Immaginiamo il caso di tre soci di una società di capitali italiana, dove solo uno di questi abbia espatriato i proventi non dichiarati e tra loro divisi: se il soggetto in questione vorrà regolarizzare la propria posizione, dovrà, come esemplificato dalla circolare, citare la società come soggetto coobbligato, ma poiché nella relazione esplicativa occorrerà dare contezza circa l’origine dei proventi, i suoi soci saranno così felici per la decisione assunta?
Non sembra proprio che la norma contenga una simile previsione, ma modello prima e circolare poi hanno sicuramente contribuito a complicare ulteriormente un provvedimento di per sé già nato non sotto i migliori auspici.
Abbiamo poi la questione dei prelievi in contanti effettuati durante gli anni interessati dal provvedimento, per i quali si attende di conoscere il trattamento ai fini dell’imposizione diretta.
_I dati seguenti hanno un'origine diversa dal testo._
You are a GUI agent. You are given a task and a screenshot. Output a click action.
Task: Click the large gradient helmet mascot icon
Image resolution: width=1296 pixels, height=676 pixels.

C’è ancora il problema di che cosa indicare nel riquadro 1 della Sezione IV, VD 16, del modello: che cosa si deve intendere per “totale delle attività estere alla data di emersione”? Se parliamo del 31 dicembre 2013, si tratta di un dato già presente nella Sezione II; se parliamo della data in cui viene inviato il modello, si tratta di un dato impossibile da fornire, neanche utilizzando l’escamotage della dichiarazione integrativa, visto che finirebbe per essere un cane che si morde la coda; dobbiamo intendere il 31 dicembre 2014, così da monitorare la corretta compilazione del quadro RW di UNICO 2015 per il 2014?
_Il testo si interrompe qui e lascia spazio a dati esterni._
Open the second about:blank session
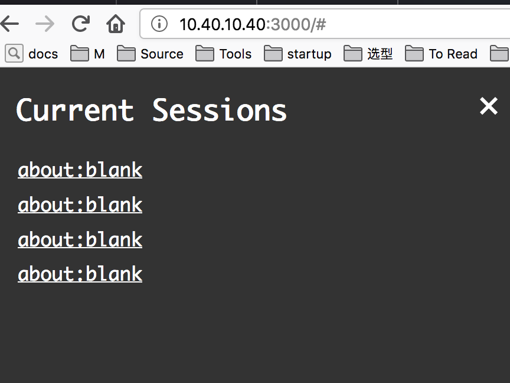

Nel dubbio tutto rimane fermo.
Da ultimo, in riferimento a quanto appena citato, c’è un UNICO 2015, che dovrà contenere i rendimenti 2014 delle attività finanziarie rimpatriate, con imposte da pagare entro il mese di giugno e con contribuenti che, visti tutti i dubbi ad oggi irrisolti, non hanno ancora deciso che fare.
Visto che siamo praticamente a metà maggio e visto l’ingolfamento nelle banche estere per la trasmissione di tutta la documentazione necessaria per adempiere correttamente a quanto richiesto, come si potrà rispettare la scadenza?
Come si può notare, non pochi sono i dubbi relativi a un provvedimento, che sin da subito si è voluto smarcare dal precedente “scudo fiscale” (comunque mai abbastanza rimpianto, quantomeno per semplicità e immediatezza), ma che con il passare del tempo ha vieppiù amplificato le difficoltà operative, iniziate, come molti ricorderanno, con le vicende relative agli adempimenti antiriciclaggio.
Lungi dal voler essere iscritti d’ufficio al “Partito della Proroga”, riteniamo che, anche con agosto di mezzo, gli iter parlamentari da un lato e i silenzi dell’Amministrazione finanziaria dall’altro, non potranno che portare a una logica conclusione, che sin da ora, oltre ad essere ampiamente condivisibile, appare l’unica soluzione praticabile, se si vuole che il provvedimento possa avere il successo auspicato.